Former President Donald Trump's campaign team on Thursday night issued a lengthy rebuttal to Florida Gov. Ron DeSantis' immigration claims made during his official campaign launch on Twitter.
Among the major attacks on DeSantis from the Trump campaign is that DeSantis, as a member of Congress, voted for the exact DACA bill for which he is now attacking Trump.
DeSantis attacked Trump's immigration record on Wednesday, saying: "I thought it was supposed to be America First policy to oppose amnesty, and yet he endorsed and tried to ram through an amnesty."
But on June 23, 2018, then-Rep. DeSantis said: "We voted on a bill which is exactly what President Trump promised and what most of us who ran promised. It got 193 votes. No Democrat voted for it. We had 40 Republicans vote against it.
"It was the only bill I have seen since I had been in Congress that would actually solve the problem of illegal immigration … It did everything we've promised, and yet, you couldn't even get all the Republicans to stand with President Trump and pass that."

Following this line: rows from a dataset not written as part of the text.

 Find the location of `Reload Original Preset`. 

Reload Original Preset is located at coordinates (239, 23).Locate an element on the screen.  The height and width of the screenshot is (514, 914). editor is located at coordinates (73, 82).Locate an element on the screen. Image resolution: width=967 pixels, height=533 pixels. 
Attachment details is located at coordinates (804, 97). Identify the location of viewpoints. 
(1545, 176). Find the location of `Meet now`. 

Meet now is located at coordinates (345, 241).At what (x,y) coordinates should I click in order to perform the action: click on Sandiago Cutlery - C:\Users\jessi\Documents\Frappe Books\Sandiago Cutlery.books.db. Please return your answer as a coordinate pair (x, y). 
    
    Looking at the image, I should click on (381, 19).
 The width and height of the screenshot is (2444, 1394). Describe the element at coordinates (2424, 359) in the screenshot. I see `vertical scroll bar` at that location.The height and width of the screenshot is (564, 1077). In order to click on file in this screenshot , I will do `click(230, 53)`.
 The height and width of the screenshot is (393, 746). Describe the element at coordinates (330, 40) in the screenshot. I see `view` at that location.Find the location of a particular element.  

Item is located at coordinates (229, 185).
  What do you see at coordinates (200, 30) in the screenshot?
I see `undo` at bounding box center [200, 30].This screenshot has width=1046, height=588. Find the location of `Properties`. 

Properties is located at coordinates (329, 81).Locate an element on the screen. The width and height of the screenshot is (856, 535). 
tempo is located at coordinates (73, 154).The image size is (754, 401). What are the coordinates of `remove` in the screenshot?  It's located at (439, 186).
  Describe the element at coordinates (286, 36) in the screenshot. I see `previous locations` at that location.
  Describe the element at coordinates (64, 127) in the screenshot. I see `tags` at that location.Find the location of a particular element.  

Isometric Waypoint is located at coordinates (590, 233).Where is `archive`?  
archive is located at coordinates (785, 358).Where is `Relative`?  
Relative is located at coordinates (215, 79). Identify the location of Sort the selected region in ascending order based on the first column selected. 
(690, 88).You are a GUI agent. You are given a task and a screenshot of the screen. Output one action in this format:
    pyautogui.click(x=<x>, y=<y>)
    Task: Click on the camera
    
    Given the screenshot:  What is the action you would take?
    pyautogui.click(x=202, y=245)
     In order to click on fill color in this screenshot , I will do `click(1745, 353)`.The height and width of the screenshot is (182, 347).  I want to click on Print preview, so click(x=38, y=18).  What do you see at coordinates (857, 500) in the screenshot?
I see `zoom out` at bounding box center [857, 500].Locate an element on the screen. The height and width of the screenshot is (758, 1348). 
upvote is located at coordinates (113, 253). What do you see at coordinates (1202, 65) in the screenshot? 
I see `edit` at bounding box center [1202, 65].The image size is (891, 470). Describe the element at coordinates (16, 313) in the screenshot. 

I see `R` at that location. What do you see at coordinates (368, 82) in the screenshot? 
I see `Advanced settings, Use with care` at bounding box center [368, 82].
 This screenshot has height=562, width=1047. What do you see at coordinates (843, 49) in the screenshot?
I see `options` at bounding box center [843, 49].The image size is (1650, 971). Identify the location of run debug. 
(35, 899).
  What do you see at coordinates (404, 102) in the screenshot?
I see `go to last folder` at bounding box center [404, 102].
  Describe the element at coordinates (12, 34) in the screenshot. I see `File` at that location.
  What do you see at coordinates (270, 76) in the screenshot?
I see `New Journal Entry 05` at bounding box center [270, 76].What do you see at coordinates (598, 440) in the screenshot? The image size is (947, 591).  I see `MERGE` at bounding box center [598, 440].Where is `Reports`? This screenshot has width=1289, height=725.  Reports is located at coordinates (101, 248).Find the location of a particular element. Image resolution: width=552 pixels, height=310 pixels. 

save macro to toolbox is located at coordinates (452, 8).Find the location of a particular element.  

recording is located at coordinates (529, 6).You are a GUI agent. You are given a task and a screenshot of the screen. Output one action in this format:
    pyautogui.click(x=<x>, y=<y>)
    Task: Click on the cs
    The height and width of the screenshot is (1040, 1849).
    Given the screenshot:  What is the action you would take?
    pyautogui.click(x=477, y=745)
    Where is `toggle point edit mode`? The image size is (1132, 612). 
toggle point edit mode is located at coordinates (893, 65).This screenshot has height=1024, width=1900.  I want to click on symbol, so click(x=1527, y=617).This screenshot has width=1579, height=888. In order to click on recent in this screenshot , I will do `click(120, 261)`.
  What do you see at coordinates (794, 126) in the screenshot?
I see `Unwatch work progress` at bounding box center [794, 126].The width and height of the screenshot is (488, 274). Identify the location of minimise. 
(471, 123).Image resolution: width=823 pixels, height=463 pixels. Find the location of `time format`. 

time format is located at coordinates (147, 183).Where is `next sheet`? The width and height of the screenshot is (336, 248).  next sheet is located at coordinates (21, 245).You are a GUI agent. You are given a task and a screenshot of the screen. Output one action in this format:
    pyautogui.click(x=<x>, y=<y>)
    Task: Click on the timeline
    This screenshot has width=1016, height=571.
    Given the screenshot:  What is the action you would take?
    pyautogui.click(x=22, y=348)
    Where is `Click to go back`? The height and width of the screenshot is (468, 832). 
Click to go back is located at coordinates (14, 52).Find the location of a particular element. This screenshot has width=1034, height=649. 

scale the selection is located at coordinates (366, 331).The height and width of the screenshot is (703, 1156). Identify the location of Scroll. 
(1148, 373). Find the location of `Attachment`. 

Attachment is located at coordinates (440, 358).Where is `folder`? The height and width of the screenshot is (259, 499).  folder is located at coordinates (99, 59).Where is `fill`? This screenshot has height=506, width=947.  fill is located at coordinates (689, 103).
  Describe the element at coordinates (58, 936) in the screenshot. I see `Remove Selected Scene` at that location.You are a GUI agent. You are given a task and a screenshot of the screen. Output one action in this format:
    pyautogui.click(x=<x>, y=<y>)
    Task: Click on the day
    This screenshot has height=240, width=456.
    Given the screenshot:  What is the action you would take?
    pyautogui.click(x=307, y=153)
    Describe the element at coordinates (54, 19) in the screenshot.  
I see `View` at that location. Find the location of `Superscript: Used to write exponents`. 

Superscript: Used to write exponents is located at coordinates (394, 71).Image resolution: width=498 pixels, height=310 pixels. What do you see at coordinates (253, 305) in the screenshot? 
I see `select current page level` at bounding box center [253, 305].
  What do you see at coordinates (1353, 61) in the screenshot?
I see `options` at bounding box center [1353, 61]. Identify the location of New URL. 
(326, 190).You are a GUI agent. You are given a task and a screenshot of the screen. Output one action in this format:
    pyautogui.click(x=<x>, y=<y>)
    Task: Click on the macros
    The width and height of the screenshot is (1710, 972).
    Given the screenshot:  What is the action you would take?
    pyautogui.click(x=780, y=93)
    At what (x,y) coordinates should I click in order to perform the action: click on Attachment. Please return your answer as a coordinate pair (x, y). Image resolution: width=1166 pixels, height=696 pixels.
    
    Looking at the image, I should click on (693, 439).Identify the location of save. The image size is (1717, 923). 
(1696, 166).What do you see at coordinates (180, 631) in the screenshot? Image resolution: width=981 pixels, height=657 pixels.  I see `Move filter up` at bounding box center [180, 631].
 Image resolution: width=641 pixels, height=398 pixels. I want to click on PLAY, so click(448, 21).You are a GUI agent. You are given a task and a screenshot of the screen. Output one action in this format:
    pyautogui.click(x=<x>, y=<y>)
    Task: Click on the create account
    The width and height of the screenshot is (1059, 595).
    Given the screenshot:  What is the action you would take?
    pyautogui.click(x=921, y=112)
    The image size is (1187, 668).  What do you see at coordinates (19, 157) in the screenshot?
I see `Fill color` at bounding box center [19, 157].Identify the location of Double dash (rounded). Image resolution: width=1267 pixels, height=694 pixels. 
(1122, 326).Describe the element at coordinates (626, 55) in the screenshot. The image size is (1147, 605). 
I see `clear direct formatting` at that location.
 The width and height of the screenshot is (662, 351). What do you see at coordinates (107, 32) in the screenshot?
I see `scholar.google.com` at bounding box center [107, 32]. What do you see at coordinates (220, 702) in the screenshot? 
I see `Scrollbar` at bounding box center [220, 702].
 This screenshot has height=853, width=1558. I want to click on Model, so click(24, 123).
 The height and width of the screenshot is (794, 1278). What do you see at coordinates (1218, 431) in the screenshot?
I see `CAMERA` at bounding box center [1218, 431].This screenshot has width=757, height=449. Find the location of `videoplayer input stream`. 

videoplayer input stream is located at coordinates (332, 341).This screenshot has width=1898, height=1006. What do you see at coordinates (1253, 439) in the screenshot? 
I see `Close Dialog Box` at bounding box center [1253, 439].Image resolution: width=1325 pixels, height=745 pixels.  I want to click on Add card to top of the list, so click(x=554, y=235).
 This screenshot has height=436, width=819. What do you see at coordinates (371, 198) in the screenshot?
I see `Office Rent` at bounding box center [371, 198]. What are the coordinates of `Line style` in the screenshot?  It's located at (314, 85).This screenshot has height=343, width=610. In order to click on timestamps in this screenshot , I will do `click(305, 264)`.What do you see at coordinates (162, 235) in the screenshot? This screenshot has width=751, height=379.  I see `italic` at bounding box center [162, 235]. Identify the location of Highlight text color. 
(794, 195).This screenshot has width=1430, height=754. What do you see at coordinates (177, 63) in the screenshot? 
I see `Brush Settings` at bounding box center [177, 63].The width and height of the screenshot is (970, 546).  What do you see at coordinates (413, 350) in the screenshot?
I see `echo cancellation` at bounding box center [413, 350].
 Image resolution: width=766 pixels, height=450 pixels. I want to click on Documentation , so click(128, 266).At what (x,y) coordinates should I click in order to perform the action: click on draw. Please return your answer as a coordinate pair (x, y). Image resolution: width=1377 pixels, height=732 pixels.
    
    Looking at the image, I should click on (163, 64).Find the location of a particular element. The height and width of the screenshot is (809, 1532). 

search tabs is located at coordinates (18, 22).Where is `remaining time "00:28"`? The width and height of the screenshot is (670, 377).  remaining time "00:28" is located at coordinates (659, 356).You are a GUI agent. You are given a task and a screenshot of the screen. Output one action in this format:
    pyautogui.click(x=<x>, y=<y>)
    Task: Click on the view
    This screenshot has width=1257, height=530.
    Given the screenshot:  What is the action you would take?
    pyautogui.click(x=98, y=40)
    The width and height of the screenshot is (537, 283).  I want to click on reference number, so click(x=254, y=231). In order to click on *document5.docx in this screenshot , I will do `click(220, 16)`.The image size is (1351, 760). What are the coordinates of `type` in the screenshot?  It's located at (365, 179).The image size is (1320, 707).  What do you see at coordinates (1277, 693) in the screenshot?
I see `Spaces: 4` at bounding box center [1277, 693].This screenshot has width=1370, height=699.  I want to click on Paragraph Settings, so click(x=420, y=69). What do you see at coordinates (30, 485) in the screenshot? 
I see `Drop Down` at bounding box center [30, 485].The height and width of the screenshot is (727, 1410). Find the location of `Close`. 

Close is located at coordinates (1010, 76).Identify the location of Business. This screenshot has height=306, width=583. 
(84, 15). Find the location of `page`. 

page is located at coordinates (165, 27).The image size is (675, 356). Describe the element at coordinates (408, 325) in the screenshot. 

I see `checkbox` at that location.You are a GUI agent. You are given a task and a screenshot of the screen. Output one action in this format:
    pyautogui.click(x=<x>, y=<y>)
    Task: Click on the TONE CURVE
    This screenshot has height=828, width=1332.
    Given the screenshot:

According to the Trump campaign, on June 21, 2018, DeSantis voted in favor of H.R. 4760, the "Securing America's Future Act of 2018" bill that was sponsored by House Judiciary Committee Chair Bob Goodlatte, R-Va.
"After President Trump kept his promise to repeal Deferred Action for Childhood Arrivals (DACA), the most conservative members of Congress proposed H.R. 4760 to leverage the expiration of Barack Obama's unlawful executive amnesty program to force Democrats to effectively repeal Ted Kennedy's 1965 Immigration Act," the campaign said.
"The 2018 Goodlatte bill would have given status to certain minors in exchange for ending chain migration forever and terminating the vote machine that the globalists used to turn the United States into a Democrat stronghold. The legislation was rejected by the Democrat Congress."
But on June 14, 2018, DeSantis told Fox News: "The Goodlatte bill has what we campaigned on. The Goodlatte bill and chain migration … We need to defund sanctuary cities. We need E-Verify. We need to end chain migration, get rid of the diversity visa lottery … Make people go on record for that."
DeSantis then voted against the second version of the bill, after Trump said it would not clear the 60-vote Senate threshold.
On June 21, 2018, President Trump tweeted, "You cannot pass legislation on immigration whether it be for safety and security or any other reason including "heart," without getting Dem votes. Problem is, they don't care about security and R's do. Zero Dems voted to support the Goodlatte Bill. They won't vote for anything!"
On June 30, 2018, President Trump tweeted, "I never pushed the Republicans in the House to vote for the Immigration Bill, either GOODLATTE 1 or 2, because it could never have gotten enough Democrats as long as there is the 60 vote threshold. I released many prior to the vote knowing we need more Republicans to win in Nov."
But, the Trump campaign says, DeSantis now calls the DACA bill he voted for a "pittance," though he previously described it as doing "everything we've promised."
On June 23, 2018, DeSantis praised the legislation: "We voted on a bill which is exactly what President Trump promised and what most of us who ran promised. It got 193 votes. No Democrat voted for it. We had 40 Republicans vote against it. It was the only bill I have seen since I had been in Congress that would actually solve the problem of illegal immigration.
"It authorized Trump's wall. It had E-Verify so that you have to check to make sure people are legally here. It defunded sanctuary cities. It changed these asylum laws which are inviting a lot of the stuff we're seeing at the border now… It ended chain migration. It ended the diversity lottery. It did everything we've promised, and yet you couldn't even get all the Republicans to stand with President Trump and pass that."
According to the Trump campaign, DeSantis is "shamelessly copying" Trump's "incredibly successful America First immigration and border security agenda."
"President Trump implemented 'Remain in Mexico,' which DeSantis cited last night as his own top immigration priority," the campaign said, noting that Trump built over 400 miles of the world's "most robust and advanced border wall, which DeSantis claims as his own border security initiative."
DeSantis recently piggybacked off Trump's nationwide policy of ending "catch and release," the statement said, adding that under Trump, the United States entered a historic partnership with the Mexican government to deploy tens of thousands of Mexican soldiers to secure their side of the border and that Trump ordered nearly 5,000 troops to the southern border.
"DeSantis, again, is taking cues from President Trump, but is instead making Floridians foot the bill," the statement said.